Let me just say that our new apartment complex is crawling with children. Every way you look at almost all hours of the day are children of all ages. Some of these children are active and playing in groups and others seem to be wandering a little bit. Some are well supervised, some are not. We seem to have attracted a wanderer.

This little boy is 10 and has taken to knocking on our door 3-4 times/day asking if he can come inside and play. I've been trying to encourage the kids to play in the fenced in field behind the building with a soccer ball or some other such active play, but this boy just wants to play with the kids toys. We have stairs outside our front door and he wants the kids to bring out their trains and cars and play on the steps.

But what he really wants is to come play inside.

I asked about his mom and he says she is sleeping. I asked how she knows where to find him if she needs him and he says she never needs him.

I'm torn between being very irritated by this boy's lack of boundaries (and his mother's) and feeling sad that he truly seems to have no place to go during the hot times of the day. (He also is a regular knocker at our downstairs neighbor's door.)

With this has come some lessons in friendship for our boys. Tim and I talked about it and decided that as long as the situation remained under our eyes we would let the kids play. It seemed pretty clear to us that he was more or less using the boys for their toys, but the kids were excited to have someone new to play with and we wanted to give things a chance. We set rules with our boys about going to other people's apartments (absolutely not unless we have met their parents) and when and where they could play (they have to be together and we have to be able to see them from our windows). They took their trains outside yesterday and again today.

During the course of play, however, Aidan has been having a tough time with this boy who does not play by the rules that Aidan has always been taught. Today, the boy told Aidan he wouldn't be his friend, only Caleb's because Aidan disagreed on the way to build the train tracks (I'm simplifying, but this was the overall gist of the disagreement). Since we got here, all Aidan has been worried about is having a friend. He's not asking for much, just one friend and having this little boy (who from our perspective was an unlikely candidate for a good friend anyways) say he didn't want to be friends anymore was heartbreaking for Aidan.

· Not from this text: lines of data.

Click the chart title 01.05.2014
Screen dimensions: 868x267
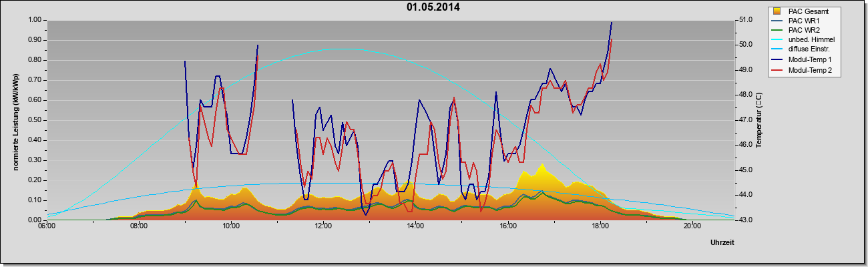433,8
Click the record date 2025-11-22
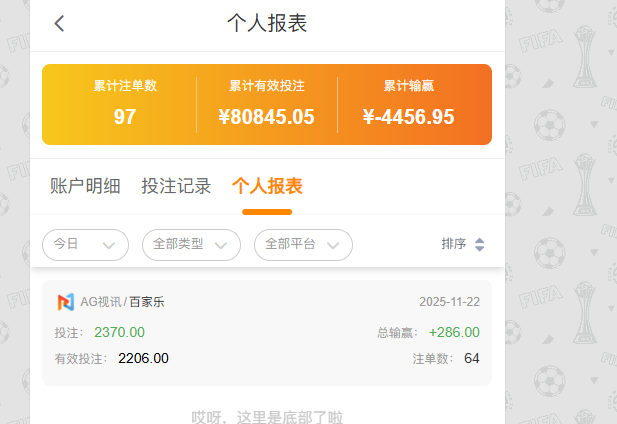Screen dimensions: 617x424 [449, 301]
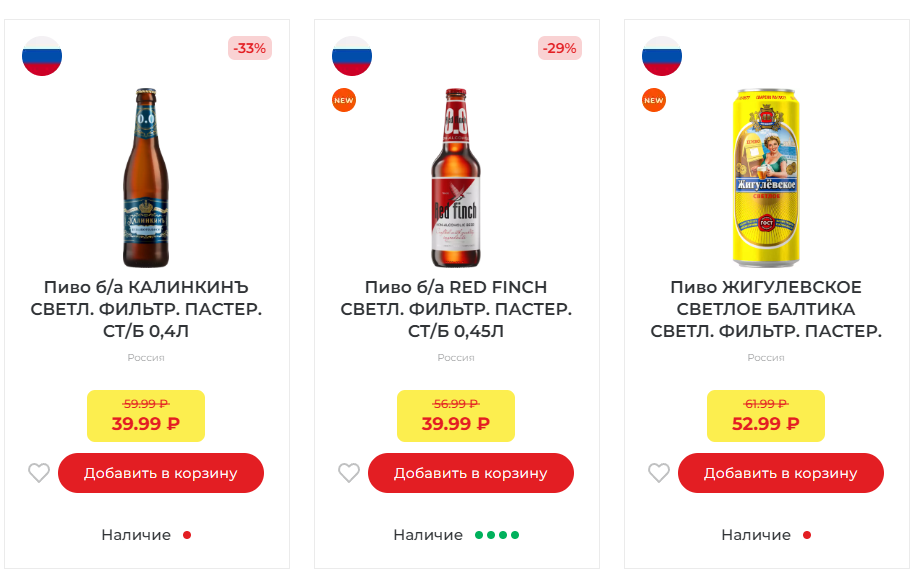The width and height of the screenshot is (920, 575).
Task: Click Калинкинъ bottle product image
Action: coord(146,179)
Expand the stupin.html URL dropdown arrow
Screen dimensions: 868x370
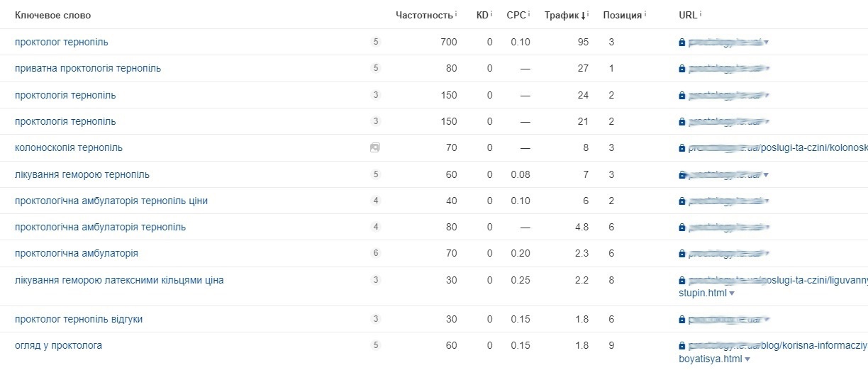pyautogui.click(x=732, y=293)
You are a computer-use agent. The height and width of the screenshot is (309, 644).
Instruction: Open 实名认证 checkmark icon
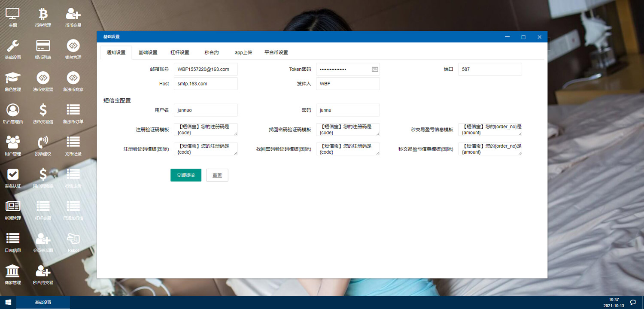point(13,174)
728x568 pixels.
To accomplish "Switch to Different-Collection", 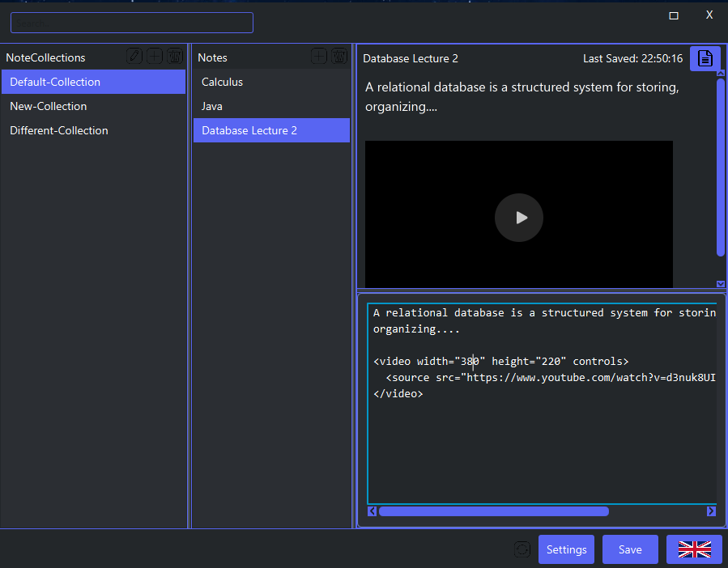I will click(x=60, y=130).
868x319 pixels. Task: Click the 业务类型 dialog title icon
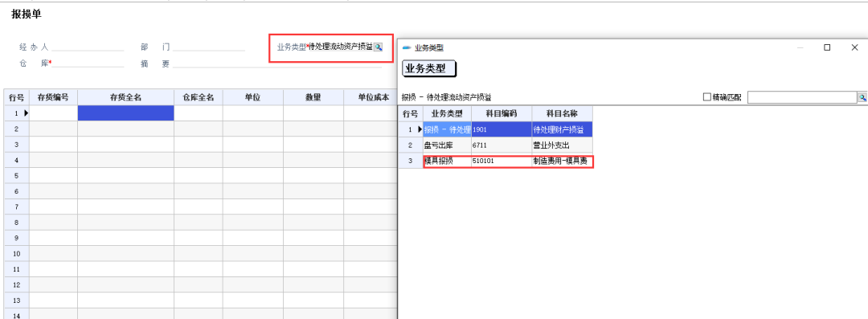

We had a long conversation at dinner about what makes a good friend and Aidan came up with a list:
  • like each other
  • like the same things
  • help each other
  • not being mean
We also talked about not needing to spend time with people who didn't treat you fairly. He was really processing the list and everything else as the evening went on and even started comparing book and TV characters to his list of friend traits.

Our wanderer goes back to school next week and Aidan is getting more involved in other activities, so I'm thinking the problem will naturally resolve itself over time. Nonetheless it has been a good lesson in what makes a friend and more specifically, what does not! The boys may or may not play together again, but Aidan has learned an important lesson in friendship either way.

2 comments :

Kylie said...

Sometimes it tough being a kid. I think like you the situation will dissolve somewhat, poor guy obviously just wants someone to spend some time with him. :)

lilpeasinmypodfromgod said...

Heidi, I would probably tell him that he is too old to play with your boys. I am a lil on the paranoid side having been molested by a teen when I was 7 so I would cut the issue that way. It would esp scare me that he may not come from a very good home since his mother never seems to be around. If anything, maybe a call needs made to cps if his mother is really sleeping all day.